Bologna. In questi giorni l'Ufficio Scolastico sta lavorando per le operazioni di immissione di ruolo nei professori. Nel frattempo davanti agli uffici stanno manifestando i precari del personale Ata per reclamare l'impegno del Miur dell'assunzione di 5000 operatori.
Questo blocco è stato causato dalla “spending rewiew” che prevede la “deportazione” di 4.624 docenti (tra inidonei e Itp) nei profili Ata. Di conseguenza, se l'articolo verrà applicato, non resteranno posti per le assunzioni in ruolo nei profili di amministrativi e tecnici.
Per i collaboratori scolastici la situazione si fa difficile: oltre a veder sfumare la possibilità del ruolo, dovranno aspettare ancora molti giorni prima di sapere se potranno almeno lavorare da precari. Si tratta di centinaia di lavoratori (età media 45-50 anni) che già ora non possono più far fronte alle spese quotidiane, mentre il Miur comunicherà le possibili assunzioni annuali solo il 31 agosto e solo allora gli uffici provinciali potranno iniziare le operazioni di nomina annuale.

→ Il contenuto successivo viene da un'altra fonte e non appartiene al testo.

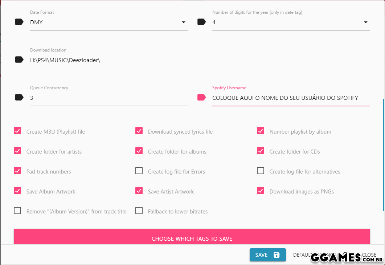Click the vertical scrollbar on the right
385x265 pixels.
click(x=383, y=154)
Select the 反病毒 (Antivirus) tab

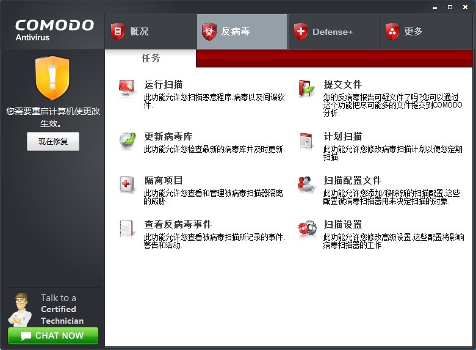pos(242,32)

Tra i lavoratori presenti alla manifestazione, anche diversi docenti precari che chiedono all’Ufficio provinciale modifiche alle modalità di conferimento degli incarichi annuali, per garantire la più assoluta trasparenza. La mobilitazione proseguirà nei prossimi giorni e, necessariamente, si allargherà ad altre città.